WHAT a jolly jape it should be for England in Liechtenstein tomorrow, but should we really be allowing those nasty Turks to come to Sunderland's Stadium of Light next week?

Following the furore over the regime in Zimbabwe, which wrecked the England cricketers' chances of winning the World Cup, there is a deathly silence about the Turks visiting this country.

Yet Turkey is being lambasted for impeding the progress of the war in Iraq by refusing to allow access to American troops.

Still, this is the untouchable sport of football, opium of the masses, we are talking about, not some minority pursuit which can easily be used as a political pawn without causing an uprising.

David Beckham is probably preparing even now to stir up disenchantment with Turkey among his men and use it to England's advantage.

I can hear him articulating his pre-match exhortation: "Let us give these dastardly Turks the thrashing of their lives and send them back whence they came, wishing they had granted the run of their land to the coalition's noble warriors."

It should, of course, be a grand occasion for Sunderland fans starved of quality football this season. And hopefully their team's inability to test West Ham goalkeeper David James last Saturday will not leave him rusty for his competitive England debut.

He shouldn't have too much to do against Liechtenstein either, although Beckham has warned fans expecting a bucketful of goals that the match is a potential banana skin.

This sounds like a pathetic example of getting your excuses in first. But we've had enough of those. After the performances against Macedonia and Australia anything less than a four-goal margin against this assortment of plumbers, wine-makers and coach drivers should not be tolerated.

WHAT'S happening to the weather? At this rate the cricket season will be starting on dustbowls up and down the land, and they've started watering at Aintree.

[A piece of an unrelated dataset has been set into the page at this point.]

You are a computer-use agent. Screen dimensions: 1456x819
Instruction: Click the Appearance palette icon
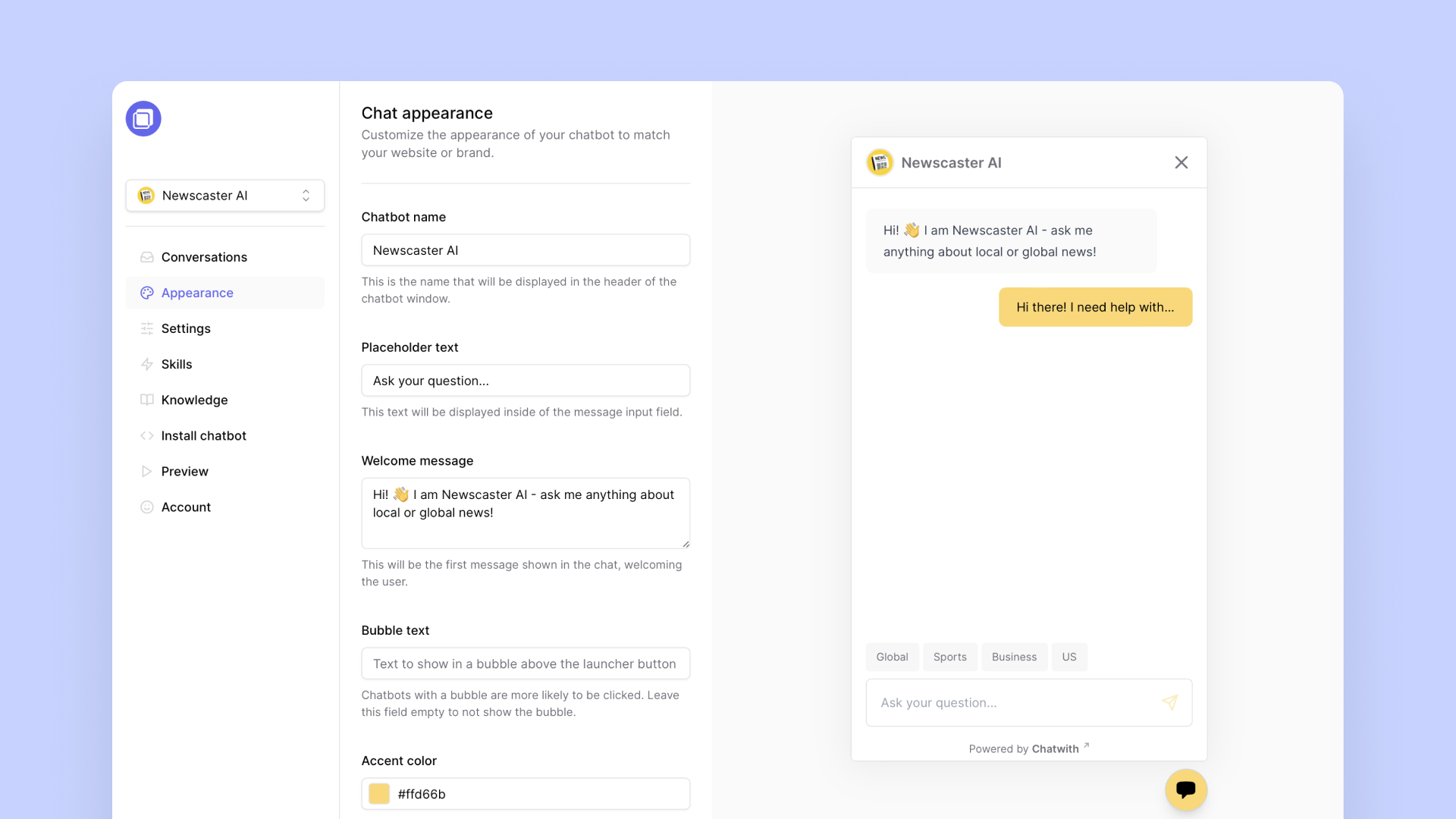147,293

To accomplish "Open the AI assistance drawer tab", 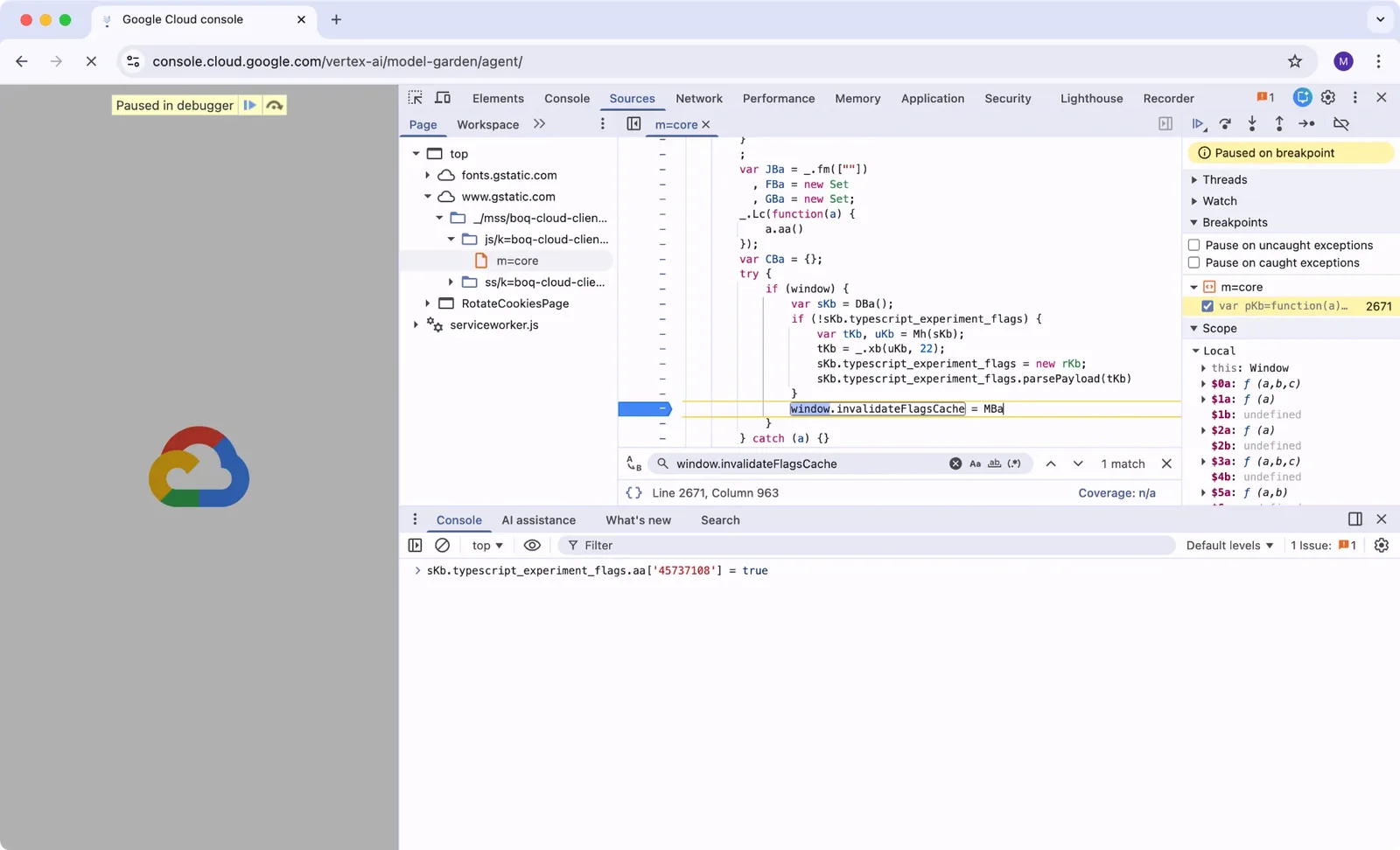I will point(539,520).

Just think of all those times the Grand National field has been reduced to a handful of finishers because the rest have sunk up to their fetlocks in the Aintree clarts.

The Durham cricketers could be forgiven for thinking it's just a continuation of the conspiracy which dogged them last season.

They went to South Africa on a pre-season tour, but as things turned out they might as well have gone to South Shields. This time they booked three days at Old Trafford's indoor school this week, only to find they could have stopped at home and practised outdoors.

In fact, they could be playing now without recourse to the multitude of sweaters traditionally required at the Riverside in mid-April. But this time they are being made to wait until April 23 for a start at Taunton, which will no doubt be the signal for a downpour of biblical proportions.

THE going is nearly always "Yielding" in Ireland, which means to say it's like a peat bog. But assuming they've also had it drier than usual, Lansdowne Road should provide a perfect surface for top-quality rugby on Sunday.

It will be Dublin's first Grand Slam showdown because the only other time Ireland have staged one was in Belfast in 1948, when they beat Wales.

In fact, the away team has never won the final match in the Five or Six Nations when the Grand Slam has been at stake for both sides, and England's defeat at Murrayfield in 1990 still rankles with some us.

I chiefly remember Scotland's negativity that day, when collapsing scrums seemed to be part of their strategy, and given a boggy surface some Irish teams of the past would have relished sticking the ball up their jumpers and denying England the chance to play.

But not this lot. They can't hope to overpower England, or to out-kick them with Jonny Wilkinson on top form, so they have to create some space for the brilliant Brian O'Driscoll.

It promises to be an occasion well worthy of a glass or two of Guinness. In fact, Dublin will surely run dry if the Irish win, but it is time for England to cast off their reputation for choking on the big occasions away from home. Other than a dash of O'Driscoll magic, only passion can beat them, and they have enough old hands in their ranks to overcome that.

ONE of many disappointments in cricket's World Cup was that it failed to shed any light on who is the world's best all-rounder.

Neither Jacques Kallis nor Shaun Pollock hit form, Chris Cairns was unfit to bowl, and statistics suggest the top all-rounder in the tournament was Canada's John Davison.

Andrew Flintoff might have rivalled him given better support, but England should now have no doubt that specialists win one-day internationals, not the bits and pieces all-rounders they were packing the side with two years ago. That's why there should be no more talk of giving the captaincy to Adam Hollioake. It should go to Michael Vaughan.